Generate logits from hidden state embeddings and decoder weights


I am trying to compute prediction_logits using BertForPreTraining model. For some reason, I don’t want to use outputs.prediction_logits and I want to be able to generate them by multiplying the last hidden state with decoder weights. The problem is that when I do this the results I get are not equal to outputs.prediction_logits.

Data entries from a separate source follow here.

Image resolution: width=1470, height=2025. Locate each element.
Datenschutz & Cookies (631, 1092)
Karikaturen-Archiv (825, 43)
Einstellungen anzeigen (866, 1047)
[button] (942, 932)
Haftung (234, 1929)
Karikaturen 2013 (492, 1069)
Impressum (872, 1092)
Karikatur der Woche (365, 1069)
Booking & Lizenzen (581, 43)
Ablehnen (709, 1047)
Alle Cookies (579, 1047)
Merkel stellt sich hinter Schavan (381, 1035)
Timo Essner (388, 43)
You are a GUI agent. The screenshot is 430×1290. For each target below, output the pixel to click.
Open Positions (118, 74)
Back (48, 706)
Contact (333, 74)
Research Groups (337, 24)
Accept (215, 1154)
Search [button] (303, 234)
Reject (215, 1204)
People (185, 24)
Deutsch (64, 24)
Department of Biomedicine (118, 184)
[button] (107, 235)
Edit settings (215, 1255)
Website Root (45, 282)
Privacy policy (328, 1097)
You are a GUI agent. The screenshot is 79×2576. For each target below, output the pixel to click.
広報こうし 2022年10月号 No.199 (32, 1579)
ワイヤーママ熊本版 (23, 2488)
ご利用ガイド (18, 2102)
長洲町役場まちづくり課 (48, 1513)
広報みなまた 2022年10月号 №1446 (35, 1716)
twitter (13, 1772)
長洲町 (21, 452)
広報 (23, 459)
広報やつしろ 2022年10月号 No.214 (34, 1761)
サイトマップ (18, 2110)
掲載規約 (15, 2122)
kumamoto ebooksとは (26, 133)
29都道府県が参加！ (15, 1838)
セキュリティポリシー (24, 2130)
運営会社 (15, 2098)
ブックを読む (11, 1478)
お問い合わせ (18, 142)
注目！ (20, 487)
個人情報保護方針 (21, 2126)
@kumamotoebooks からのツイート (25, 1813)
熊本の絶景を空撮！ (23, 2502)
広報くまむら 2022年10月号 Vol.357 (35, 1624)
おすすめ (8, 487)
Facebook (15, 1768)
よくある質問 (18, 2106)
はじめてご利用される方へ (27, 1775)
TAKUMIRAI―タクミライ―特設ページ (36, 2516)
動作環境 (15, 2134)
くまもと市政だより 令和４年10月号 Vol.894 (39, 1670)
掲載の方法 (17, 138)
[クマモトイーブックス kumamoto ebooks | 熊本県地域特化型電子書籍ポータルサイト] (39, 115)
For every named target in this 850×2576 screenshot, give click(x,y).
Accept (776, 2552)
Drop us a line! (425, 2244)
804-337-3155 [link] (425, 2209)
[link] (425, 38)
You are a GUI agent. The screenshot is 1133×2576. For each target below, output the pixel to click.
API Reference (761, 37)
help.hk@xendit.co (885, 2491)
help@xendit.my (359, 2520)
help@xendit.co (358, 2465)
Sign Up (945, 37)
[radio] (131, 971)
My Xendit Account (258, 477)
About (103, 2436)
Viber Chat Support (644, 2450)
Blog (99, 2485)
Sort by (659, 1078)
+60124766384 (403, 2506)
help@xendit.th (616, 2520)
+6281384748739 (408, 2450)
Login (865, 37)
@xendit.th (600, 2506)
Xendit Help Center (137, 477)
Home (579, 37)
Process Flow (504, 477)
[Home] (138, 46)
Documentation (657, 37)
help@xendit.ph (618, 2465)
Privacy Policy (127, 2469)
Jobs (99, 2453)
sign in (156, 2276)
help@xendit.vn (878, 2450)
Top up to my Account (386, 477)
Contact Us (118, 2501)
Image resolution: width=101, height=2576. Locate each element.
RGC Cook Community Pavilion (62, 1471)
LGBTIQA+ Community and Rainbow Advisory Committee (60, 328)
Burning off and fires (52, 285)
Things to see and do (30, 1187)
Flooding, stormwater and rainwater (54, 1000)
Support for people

Here is the code:

model = BertForPreTraining.from_pretrained("bert-base-multilingual-cased", output_hidden_states=True).to(device)

w = model.state_dict()['cls.predictions.decoder.weight'].cpu().numpy()
b = model.state_dict()['cls.predictions.decoder.bias'].cpu().numpy()

with torch.no_grad():
    outputs = model(**inputs)

output_logits = outputs.prediction_logits.cpu().numpy()
last_hidden_states = outputs.hidden_states[-1].cpu().numpy()

preds = output_logits[i, token_idx]
h = last_hidden_states[i, token_idx]
h_transformed =, h) + b

Basically, I expect h_transformed to be equal to preds, but it is not.

Thanks for your help :slight_smile:

I suspect dropout might be to blame here. You can create a small fully connected layer with dropout, and initialize it with decoder weights to use instead.

Thanks for your reply. I tried that but it is still not similar.

The two outputs will not be similar, because the dropout randomly affects the output. I do not insist that the cause is dropout but if it is, you would get the same training procedure by modeling it this way. You can verify it by calling model.eval() to disable dropout.

I suspect that’s not the problem, since the dropout shouldn’t be applied after getting the outputs from the last layer.